The end of slavery was never Lincoln’s objective, as he repeatedly stated, but rather one of the byproducts Bourne refers to. By 1840, the British Empire had ended slavery peacefully through compensated emancipation. During the nineteenth century, many other countries ended slavery without war. If manumission was Lincoln’s goal, why did the master statesman need a long, bloody war to achieve it?
Lincoln invaded the South to regain lost tariff revenue when the southern states seceded. Lincoln, in other words, murdered and imprisoned people to carry on his policy of predation, also known as Union mercantilism.
Moving ahead a half century, President Woodrow Wilson imposed a maximum twenty-year prison sentence for anyone criticizing the government during World War I. “Civil liberties” were synonymous with treason. “Make the world safe for democracy”? Why not “Make the world safe for freedom”? Why did Wilson ship a million conscripts packed like sardines overseas to join a war that had already killed five million men?

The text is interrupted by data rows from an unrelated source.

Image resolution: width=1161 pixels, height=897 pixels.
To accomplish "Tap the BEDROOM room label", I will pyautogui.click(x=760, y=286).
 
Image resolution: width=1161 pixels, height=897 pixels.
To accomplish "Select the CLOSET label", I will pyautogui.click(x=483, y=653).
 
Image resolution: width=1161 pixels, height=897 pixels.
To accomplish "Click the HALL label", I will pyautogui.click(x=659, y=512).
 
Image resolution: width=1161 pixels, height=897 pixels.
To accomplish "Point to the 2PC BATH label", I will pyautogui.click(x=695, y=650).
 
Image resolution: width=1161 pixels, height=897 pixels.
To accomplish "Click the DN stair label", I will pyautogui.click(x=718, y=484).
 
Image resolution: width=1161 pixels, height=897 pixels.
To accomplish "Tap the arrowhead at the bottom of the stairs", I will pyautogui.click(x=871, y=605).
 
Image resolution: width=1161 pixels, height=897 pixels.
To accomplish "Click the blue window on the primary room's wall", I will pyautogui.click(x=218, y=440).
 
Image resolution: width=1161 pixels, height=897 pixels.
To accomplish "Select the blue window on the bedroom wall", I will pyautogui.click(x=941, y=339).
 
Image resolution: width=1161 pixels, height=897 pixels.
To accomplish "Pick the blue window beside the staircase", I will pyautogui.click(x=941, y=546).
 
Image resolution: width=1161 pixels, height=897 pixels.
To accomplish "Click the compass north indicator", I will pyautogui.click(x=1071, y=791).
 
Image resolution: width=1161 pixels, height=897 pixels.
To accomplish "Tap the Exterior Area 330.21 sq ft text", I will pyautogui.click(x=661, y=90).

World War II was different—the so-called good war, even if it was the costliest conflict in human history. Civilian deaths outnumbered military deaths by over sixteen million, and total deaths on both sides exceeded seventy-two million. The good war saw the guys in white hats set the precedent for dropping nuclear weapons on mostly civilian populations. Who was being defended when we incinerated two hundred thousand people whose leaders had earlier asked to negotiate a conditional surrender, a condition we ultimately agreed to?
Was the state defending its citizens during the buildup to war when Franklin D. Roosevelt neglected to tell Pearl Harbor commanders Short and Kimmel an attack was imminent? Twenty-four hundred troops lost their lives in that attack to join a war the president promised we would never join. The man who made the promise had an eight-point provocation plan to get Japan to attack the US.
Did the war in Vietnam stop communism in its tracks and keep other dominoes from falling? The only thing it stopped were the lives of 58,209 American soldiers and several million Vietnamese civilians. And these figures don’t include countless others who suffered and perished from Agent Orange exposure.
Were trillions of dollars in taxes at work on September 11, 2001, defending Americans from terrorist hijackers? And did they get their money’s worth later when the president invaded a country posing no threat to their security and having no connection to the attacks?
They grumble about inflation and never mention its role in the state’s growth and wars. They come out of college believing the Federal Reserve is our top inflation fighter. Ironically, it’s true but only because the Fed is the sole source of inflation. It’s a little like saying Al Capone was Chicago’s top crime fighter. To lower the incidence of crime, all Capone had to do was let up on it.
So, there you have it—the state in a nutshell. It is systematically antifreedom but poses as its defender. And the captives buy it. The only way the captives can eliminate their overlords is with ideology, but the state has the majority of ideologists, both left and right, on its side. They’ll have to educate themselves and enough others to pose a threat, which they’ve been trying since 1576 if not earlier.
You would think freedom would be an easy sell, but it isn’t. We keep trying because we can’t live without it.